Modern analog circuit simulators produce a plethora of output reports, often in a variety of file formats. Among these are reports of violations of various types of checks and assertions, such as Property Specification Language (PSL) functional assertions, device Safe Operating Area (SOA) assertions, and various implementation related checks such as static checks and dynamic checks of various kinds (e.g., high impedance node checks, excessive rise/fall time checks, etc. as will be described). For purposes of brevity in this description, all such checks and assertions may be simply referred to as “checks” or “asserts”, and various problematic results indicative of errors and violations may be simply referred to as “violations”. Reports may be written to the primary simulator log file (as one commercial simulator does for its SOA checks), or to “companion” files (e.g., XML files, as one commercial simulator does for its static/dynamic checks).

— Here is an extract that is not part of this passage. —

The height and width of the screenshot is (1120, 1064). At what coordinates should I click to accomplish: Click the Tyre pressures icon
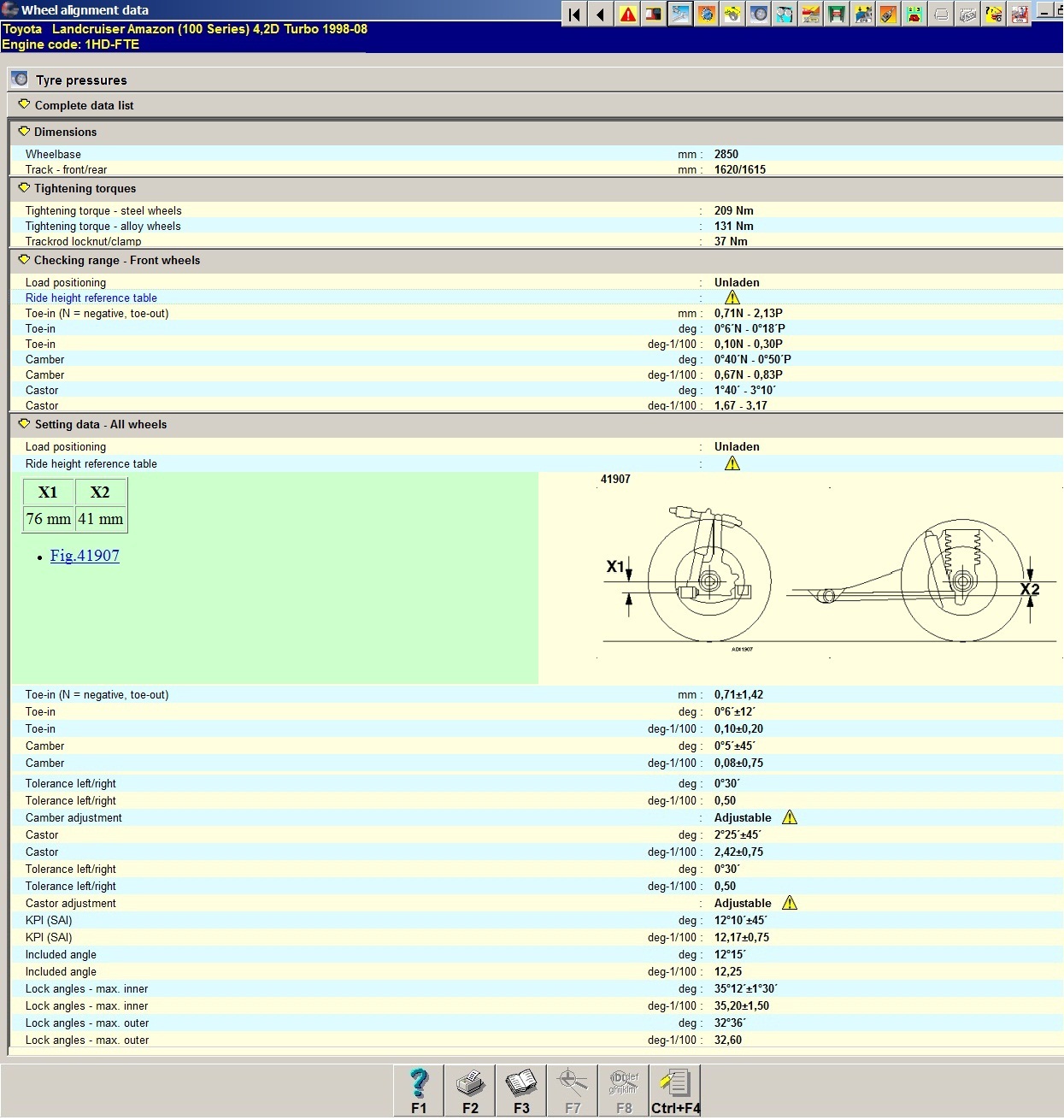[20, 80]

An analog circuit design environment is responsible for setting up the data and tasks for a given simulator to perform, in addition to allowing the user to efficiently inspect the simulation results, including such output reports, and to debug a circuit design. However, it is a significant burden for the design environment development team to keep up with the various types of files and file formats produced by today's simulators. Modern design environments should ideally be able to easily cross reference items cited in the various output reports back to the schematic database from which the circuit netlist is derived, to facilitate debugging. The differences in simulator output file formats make this task difficult.
Further, each individual type of check supported by the simulator has historically come with its own dedicated graphical user interface (GUI) for inspecting the results of that check. The resulting design environment may often appear non-uniform and disorganized. Basic interaction tasks that users learn for interacting with the check violation data do not usually map across the different types of checks and supported GUIs, therefore increasing the users' cognitive workload. As new checks are added to an often rapidly evolving simulator, the design environment can often “fall behind” due to being on different release schedules. The result may be that no design environment user interface may exist at all for newer checks until quite some time after the simulator has been released. Without such user interfaces, users usually have to resort to manually viewing simulator log files and other inefficient methods of managing simulator output.
Thus, there is a need for an improved approach to viewing and understanding analog simulation check and assertion violations and related errors in a design environment. Accordingly, the inventors have developed a novel way to help circuit designers and design tool vendors address this issue.